Baiklah, aku mulai saja...

Kisah ini berawal saat aku berlari menerobos para pengguna trotoar jalan, mengejar waktu agar bisa menaiki bus yang memiliki jadwal paling pagi dalam beroperasi. Tidak seperi biasanya yang selalu mengabaikan pagi dengan terus tidur hingga matahari meninggi, pagi-pagi buta aku sudah bersiap dengan pakaian dan rambut yang disisir rapi. Hari itu aku mendapat panggilan interview kerja disalah satu perusahaan ternama, satu-satunya panggilan setelah ribuan surat lamaran aku tebar dimana-mana.

Aku terus berlari walaupun beberapa orang yang tidak sengaja tertabrak memberi umpatan dengan tatapan mata paling menakutkan. Persetan dengan mereka, yang terpenting aku tidak terlambat di tujuan.

Sesampainya di halte bus terdekat, aku menghentak-hentakkan kaki demi menghilangkan rasa kebas di telapak kaki dan meniupkan beberapa embusan napas pada kedua telapak tangan untuk mendapat sedikit rasa hangat. Hari itu bertepatan dengan salju pertama turun sehingga suhu dingin mendominasi kota, marka jalan beberapa masih tertutup salju tipis.

'Ah... manusia demi bertahan hidup rela melawan rasa dingin dan mengabaikan rasa kantuk' gumamku sambil melihat orang-orang yang sama denganku, berlalu lalang dicuaca dingin demi kehidupan dimasa depan lebih mapan.

Bus mulai terlihat dari kejauhan, perlahan mendekati halte tempat aku menunggu. Ternyata pagi itu yang menunggu bus pertama cukup banyak, didominasi para karyakan kantoran sepertinya, terlihat dari cara mereka berpakaian dan juga ID Card yang tergantung di leher. Aku tersenyum kala itu, membayangkan sebentar lagi akan mengenakan pakaian dan ID Card sama seperti mereka.

Sesaat setelah memasuki bus, penghangat yang dipasang di dalam bus menyambutku. Aku tidak pernah menyangka akan senyaman ini memasuki bus di pagi hari pada saat musim dingin, 'Aku harus mulai terbiasa dengan hal semacam ini, sebab akan menjadi rutinitas pagi untukku dikemudian hari.' Monologku dalam hati penuh optimis.

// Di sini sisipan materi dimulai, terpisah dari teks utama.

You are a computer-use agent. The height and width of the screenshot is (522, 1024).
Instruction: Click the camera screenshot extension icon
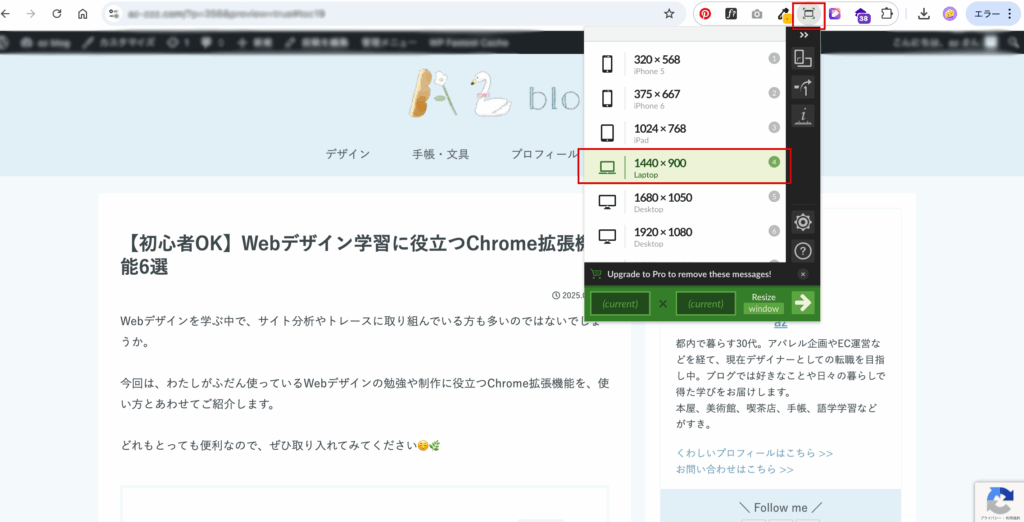(x=757, y=14)
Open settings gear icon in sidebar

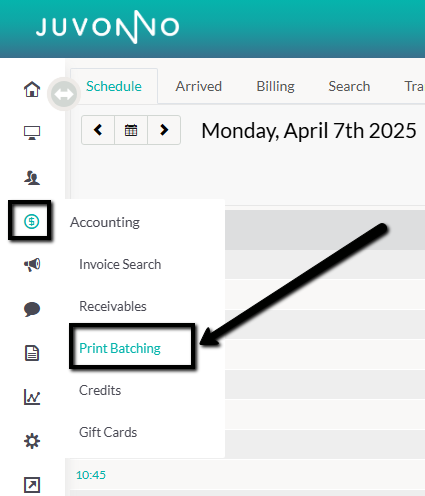pos(32,441)
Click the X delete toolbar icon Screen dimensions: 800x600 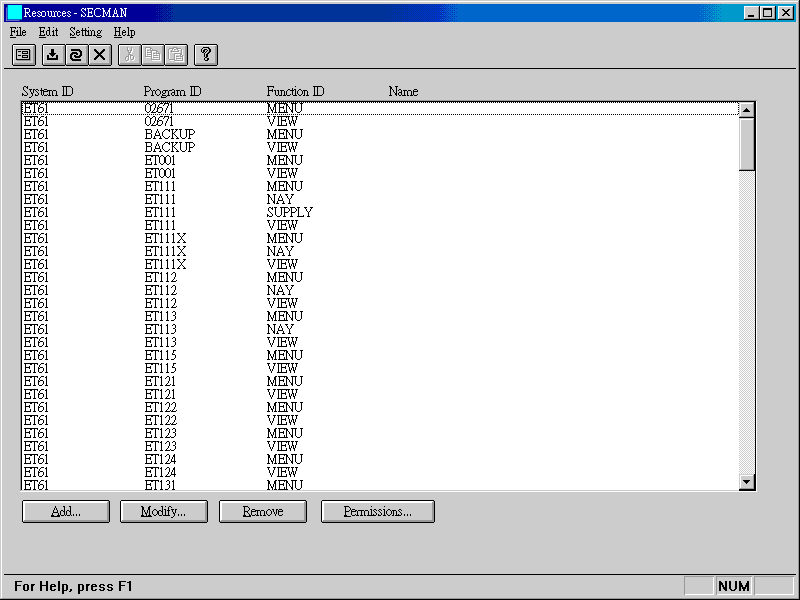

Penumpang bus pagi itu cukup membuat kursi yang tersedia penuh, aku terpaksa berdiri dengan berpegangan pada tiang yang tersedia tepat di samping pintu masuk. Bus melaju dengan kecepatan sedang, beberapa kali berhenti untuk menaik-turunkan penumpang di halte yang dilewati, ini sudah halte ke-3 dan masih ada 4 halte lagi yang harus aku lewati untuk bisa sampai ke tempat yang menjadi tujuanku.

Tepat di halte ke-3 pula aku bertemu dengannya, seseorang yang mampu menghadirkan setiap senyum dibibirku dengan tanpa alasan, seseorang yang selalu mengganggu tidurku setiap malam. Pertemuan yang mampu mengubah duniaku yang semula biasa menjadi luar biasa namun menyiksa pada akhirnya.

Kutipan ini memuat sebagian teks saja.